_WORK REQUEST_.
The response should hold each line from the entries below where "رویدادهای" is found.

RAW DATA Block Start

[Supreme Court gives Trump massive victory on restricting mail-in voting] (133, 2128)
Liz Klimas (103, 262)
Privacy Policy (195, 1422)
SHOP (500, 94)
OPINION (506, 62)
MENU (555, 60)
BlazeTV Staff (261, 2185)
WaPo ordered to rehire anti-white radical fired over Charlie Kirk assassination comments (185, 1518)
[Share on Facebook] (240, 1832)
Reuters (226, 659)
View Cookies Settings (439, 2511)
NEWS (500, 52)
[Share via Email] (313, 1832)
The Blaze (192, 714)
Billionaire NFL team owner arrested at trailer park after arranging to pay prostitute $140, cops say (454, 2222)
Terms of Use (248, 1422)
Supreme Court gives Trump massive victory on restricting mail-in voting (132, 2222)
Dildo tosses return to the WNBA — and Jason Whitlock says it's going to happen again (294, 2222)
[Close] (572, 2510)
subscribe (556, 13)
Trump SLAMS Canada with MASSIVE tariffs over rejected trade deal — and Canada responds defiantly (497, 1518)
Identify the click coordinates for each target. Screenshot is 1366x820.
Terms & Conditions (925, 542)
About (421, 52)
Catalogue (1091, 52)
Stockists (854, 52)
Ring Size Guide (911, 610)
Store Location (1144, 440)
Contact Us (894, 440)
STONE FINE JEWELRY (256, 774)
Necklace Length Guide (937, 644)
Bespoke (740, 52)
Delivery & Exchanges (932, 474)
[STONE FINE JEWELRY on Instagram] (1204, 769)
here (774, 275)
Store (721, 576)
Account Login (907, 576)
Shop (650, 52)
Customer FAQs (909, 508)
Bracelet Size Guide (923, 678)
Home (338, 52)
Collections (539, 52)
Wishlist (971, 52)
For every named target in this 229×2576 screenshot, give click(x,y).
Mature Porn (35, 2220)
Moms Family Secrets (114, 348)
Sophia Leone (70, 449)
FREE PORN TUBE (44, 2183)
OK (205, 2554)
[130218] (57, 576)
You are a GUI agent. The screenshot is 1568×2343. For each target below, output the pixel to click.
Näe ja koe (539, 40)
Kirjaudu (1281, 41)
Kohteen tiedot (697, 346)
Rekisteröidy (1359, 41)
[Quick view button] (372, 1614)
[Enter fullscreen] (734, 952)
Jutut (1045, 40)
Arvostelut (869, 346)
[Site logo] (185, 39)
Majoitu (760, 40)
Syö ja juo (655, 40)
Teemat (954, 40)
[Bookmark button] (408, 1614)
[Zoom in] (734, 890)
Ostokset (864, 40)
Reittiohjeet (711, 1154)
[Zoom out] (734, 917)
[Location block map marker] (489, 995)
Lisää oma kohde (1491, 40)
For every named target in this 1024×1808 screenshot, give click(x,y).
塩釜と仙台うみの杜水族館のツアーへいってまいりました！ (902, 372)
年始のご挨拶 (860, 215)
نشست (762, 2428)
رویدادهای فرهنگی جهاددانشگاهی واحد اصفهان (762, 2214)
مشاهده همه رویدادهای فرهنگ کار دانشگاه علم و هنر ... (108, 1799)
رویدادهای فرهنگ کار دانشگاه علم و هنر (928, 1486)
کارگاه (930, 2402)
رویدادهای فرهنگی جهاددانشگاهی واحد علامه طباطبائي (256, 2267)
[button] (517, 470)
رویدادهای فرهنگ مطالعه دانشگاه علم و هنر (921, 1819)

RAW DATA Block End

_ANSWER FOR THE TASK_.
رویدادهای فرهنگی جهاددانشگاهی واحد اصفهان (762, 2214)
مشاهده همه رویدادهای فرهنگ کار دانشگاه علم و هنر ... (108, 1799)
رویدادهای فرهنگ کار دانشگاه علم و هنر (928, 1486)
رویدادهای فرهنگی جهاددانشگاهی واحد علامه طباطبائي (256, 2267)
رویدادهای فرهنگ مطالعه دانشگاه علم و هنر (921, 1819)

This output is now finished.